Excerpts from a dataset:
________________________

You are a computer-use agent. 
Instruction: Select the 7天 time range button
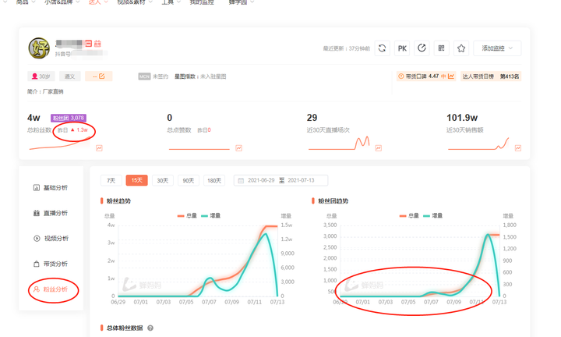(x=111, y=180)
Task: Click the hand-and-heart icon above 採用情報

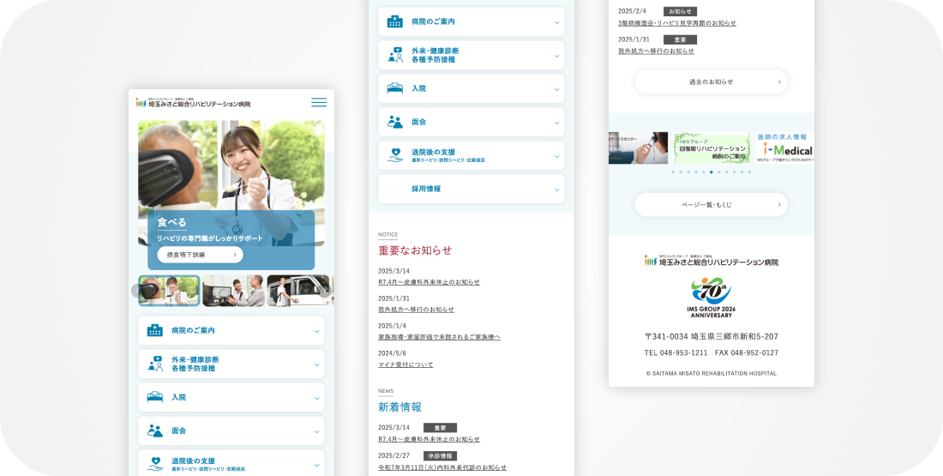Action: (x=394, y=155)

________________________

- _Goal of the exercise_
Each record above should be restated word for word. The pictures should not appear.

- _Result for this task_
You are a computer-use agent. 
Instruction: Select the 7天 time range button
(x=111, y=180)
Task: Click the hand-and-heart icon above 採用情報

Action: (x=394, y=155)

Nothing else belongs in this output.